Por que não citou o contexto da conversa entre o imperador e o persa e ocultou o passado beligerante e cruzadista do primeiro? Por que não citou opiniões atuais contrárias à que proferiu? Por que não disse que, em qualquer das religiões abraâmicas, há preceitos que podem justificar o recurso à violência, assim tendo sucedido em nome de todas elas?
Perante essas interrogações, é necessário analisar o discurso do papa pelos seus reais objetivos políticos. O primeiro e o mais óbvio é o de apor o selo do Vaticano na guerra de Bush contra o islã e na guerra de civilizações mais vasta que a fundamenta.
Tal como João Paulo 2º alinhara o Vaticano com os EUA na luta contra o comunismo, Bento 16 pretende o mesmo, agora na luta contra o islamismo. Para ele, ante o avanço do islã, a resposta tem de ser mais dura, e precisa do poder temporal para se concretizar. Tal como aconteceu com as Cruzadas ou a Inquisição. Trata-se, pois, de uma teologia de vencedores, uma teologia teoconservadora, paralela à política neoconservadora.
O segundo objetivo é muito mais vasto. Ao defender uma relação privilegiada entre o cristianismo e a racionalidade grega, o papa visa estabelecer o cristianismo como a única religião moderna. Só no âmbito dela é possível conceber "atos irracionais" (a perseguição dos judeus, as guerras religiosas, a violenta evangelização dos índios) como desvios ou exceções, por mais recorrentes que sejam.
Por outro lado, visa fazer uma crítica radical a um dos pilares da modernidade: o secularismo. O papa questiona a distinção entre espaço público e privado e acha "irracional" a religião ter sido relegada para o espaço privado. Dessa "irracionalidade" decorrerão todas as outras que atormentam as sociedades contemporâneas. Daí a urgência de trazer a mensagem cristã para a vida pública, para a educação e a saúde, para a política e a cultura.

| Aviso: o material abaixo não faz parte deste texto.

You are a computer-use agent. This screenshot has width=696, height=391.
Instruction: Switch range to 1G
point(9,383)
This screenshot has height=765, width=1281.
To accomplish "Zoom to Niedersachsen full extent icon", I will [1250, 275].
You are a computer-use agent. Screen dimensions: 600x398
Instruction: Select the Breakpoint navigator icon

O perigo dessa crítica do secularismo está na coincidência com a posição dos clérigos islâmicos extremistas, para quem, em vez de modernizar o islã, há que islamizar a modernidade. Os opostos se tocam, e não para dialogar, mas para se confrontarem.
A irracionalidade do choque reside nas concepções estreitas de racionalidade de que se parte. De um lado, uma racionalidade que transforma a fé em crença racional ocidental; de outro, uma racionalidade que transforma a razão na manifestação transparente da intensidade da fé islâmica.
A luta contra esses extremismos é mais urgente que nunca, pois sabemos que eles foram no passado incubadores de guerras e genocídios devastadores. Mas pode o Ocidente lutar contra o extremismo do Oriente no mesmo passo em que reforça o seu?

BOAVENTURA DE SOUSA SANTOS , 65, sociólogo, é professor catedrático da Faculdade de Economia da Universidade de Coimbra (Portugal).